▶ Exercise description:
Reproduce the data below word for word.

==== Data shown ====

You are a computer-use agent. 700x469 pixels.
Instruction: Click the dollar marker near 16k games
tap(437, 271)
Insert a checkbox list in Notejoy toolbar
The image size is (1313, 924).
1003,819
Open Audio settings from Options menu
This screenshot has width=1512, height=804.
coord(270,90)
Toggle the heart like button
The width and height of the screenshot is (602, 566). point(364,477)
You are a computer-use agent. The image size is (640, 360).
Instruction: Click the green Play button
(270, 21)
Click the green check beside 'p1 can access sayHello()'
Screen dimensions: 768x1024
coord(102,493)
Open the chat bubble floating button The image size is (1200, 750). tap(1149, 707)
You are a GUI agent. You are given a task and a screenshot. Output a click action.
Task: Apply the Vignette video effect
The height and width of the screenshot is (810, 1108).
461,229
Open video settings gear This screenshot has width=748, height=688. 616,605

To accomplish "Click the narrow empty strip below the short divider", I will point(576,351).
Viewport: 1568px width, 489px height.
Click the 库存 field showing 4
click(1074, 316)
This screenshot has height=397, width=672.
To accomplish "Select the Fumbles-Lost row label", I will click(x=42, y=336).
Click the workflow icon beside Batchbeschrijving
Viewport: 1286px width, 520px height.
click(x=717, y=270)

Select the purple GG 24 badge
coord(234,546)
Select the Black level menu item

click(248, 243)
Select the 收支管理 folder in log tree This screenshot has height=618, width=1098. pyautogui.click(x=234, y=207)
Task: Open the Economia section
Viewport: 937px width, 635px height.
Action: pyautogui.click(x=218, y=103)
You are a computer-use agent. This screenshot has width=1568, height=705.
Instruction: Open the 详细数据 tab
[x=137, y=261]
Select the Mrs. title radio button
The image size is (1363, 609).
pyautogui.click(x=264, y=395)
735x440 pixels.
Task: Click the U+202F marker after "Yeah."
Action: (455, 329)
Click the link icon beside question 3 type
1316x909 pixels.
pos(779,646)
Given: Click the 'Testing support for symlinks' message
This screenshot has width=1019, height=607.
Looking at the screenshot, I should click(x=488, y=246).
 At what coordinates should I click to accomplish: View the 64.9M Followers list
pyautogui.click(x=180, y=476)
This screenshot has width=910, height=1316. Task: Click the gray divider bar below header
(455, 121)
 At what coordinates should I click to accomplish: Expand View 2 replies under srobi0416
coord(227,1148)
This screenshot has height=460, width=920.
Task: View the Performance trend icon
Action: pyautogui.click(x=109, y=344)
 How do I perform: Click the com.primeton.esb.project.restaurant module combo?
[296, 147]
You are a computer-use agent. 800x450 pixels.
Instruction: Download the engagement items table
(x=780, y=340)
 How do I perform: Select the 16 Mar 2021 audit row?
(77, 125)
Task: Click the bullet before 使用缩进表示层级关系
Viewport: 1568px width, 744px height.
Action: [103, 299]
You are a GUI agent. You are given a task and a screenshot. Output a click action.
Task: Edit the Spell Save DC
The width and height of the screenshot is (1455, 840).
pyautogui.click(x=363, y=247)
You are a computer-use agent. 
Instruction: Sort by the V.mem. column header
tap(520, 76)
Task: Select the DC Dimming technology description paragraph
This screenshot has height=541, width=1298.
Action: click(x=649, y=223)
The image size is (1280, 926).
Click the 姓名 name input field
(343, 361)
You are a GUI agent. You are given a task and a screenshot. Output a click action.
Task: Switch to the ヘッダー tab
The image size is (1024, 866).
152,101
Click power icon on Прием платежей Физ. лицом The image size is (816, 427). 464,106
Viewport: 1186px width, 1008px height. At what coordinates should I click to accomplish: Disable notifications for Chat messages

====

▶ Response to this exercise:
You are a computer-use agent. 700x469 pixels.
Instruction: Click the dollar marker near 16k games
tap(437, 271)
Insert a checkbox list in Notejoy toolbar
The image size is (1313, 924).
1003,819
Open Audio settings from Options menu
This screenshot has width=1512, height=804.
coord(270,90)
Toggle the heart like button
The width and height of the screenshot is (602, 566). point(364,477)
You are a computer-use agent. The image size is (640, 360).
Instruction: Click the green Play button
(270, 21)
Click the green check beside 'p1 can access sayHello()'
Screen dimensions: 768x1024
coord(102,493)
Open the chat bubble floating button The image size is (1200, 750). tap(1149, 707)
You are a GUI agent. You are given a task and a screenshot. Output a click action.
Task: Apply the Vignette video effect
The height and width of the screenshot is (810, 1108).
461,229
Open video settings gear This screenshot has width=748, height=688. 616,605

To accomplish "Click the narrow empty strip below the short divider", I will point(576,351).
Viewport: 1568px width, 489px height.
Click the 库存 field showing 4
click(1074, 316)
This screenshot has height=397, width=672.
To accomplish "Select the Fumbles-Lost row label", I will click(x=42, y=336).
Click the workflow icon beside Batchbeschrijving
Viewport: 1286px width, 520px height.
click(x=717, y=270)

Select the purple GG 24 badge
coord(234,546)
Select the Black level menu item

click(248, 243)
Select the 收支管理 folder in log tree This screenshot has height=618, width=1098. pyautogui.click(x=234, y=207)
Task: Open the Economia section
Viewport: 937px width, 635px height.
Action: pyautogui.click(x=218, y=103)
You are a computer-use agent. This screenshot has width=1568, height=705.
Instruction: Open the 详细数据 tab
[x=137, y=261]
Select the Mrs. title radio button
The image size is (1363, 609).
pyautogui.click(x=264, y=395)
735x440 pixels.
Task: Click the U+202F marker after "Yeah."
Action: (455, 329)
Click the link icon beside question 3 type
1316x909 pixels.
pos(779,646)
Given: Click the 'Testing support for symlinks' message
This screenshot has width=1019, height=607.
Looking at the screenshot, I should click(x=488, y=246).
 At what coordinates should I click to accomplish: View the 64.9M Followers list
pyautogui.click(x=180, y=476)
This screenshot has width=910, height=1316. Task: Click the gray divider bar below header
(455, 121)
 At what coordinates should I click to accomplish: Expand View 2 replies under srobi0416
coord(227,1148)
This screenshot has height=460, width=920.
Task: View the Performance trend icon
Action: pyautogui.click(x=109, y=344)
 How do I perform: Click the com.primeton.esb.project.restaurant module combo?
[296, 147]
You are a computer-use agent. 800x450 pixels.
Instruction: Download the engagement items table
(x=780, y=340)
 How do I perform: Select the 16 Mar 2021 audit row?
(77, 125)
Task: Click the bullet before 使用缩进表示层级关系
Viewport: 1568px width, 744px height.
Action: [103, 299]
You are a GUI agent. You are given a task and a screenshot. Output a click action.
Task: Edit the Spell Save DC
The width and height of the screenshot is (1455, 840).
pyautogui.click(x=363, y=247)
You are a computer-use agent. 
Instruction: Sort by the V.mem. column header
tap(520, 76)
Task: Select the DC Dimming technology description paragraph
This screenshot has height=541, width=1298.
Action: click(x=649, y=223)
The image size is (1280, 926).
Click the 姓名 name input field
(343, 361)
You are a GUI agent. You are given a task and a screenshot. Output a click action.
Task: Switch to the ヘッダー tab
The image size is (1024, 866).
152,101
Click power icon on Прием платежей Физ. лицом The image size is (816, 427). 464,106
Viewport: 1186px width, 1008px height. At what coordinates should I click to accomplish: Disable notifications for Chat messages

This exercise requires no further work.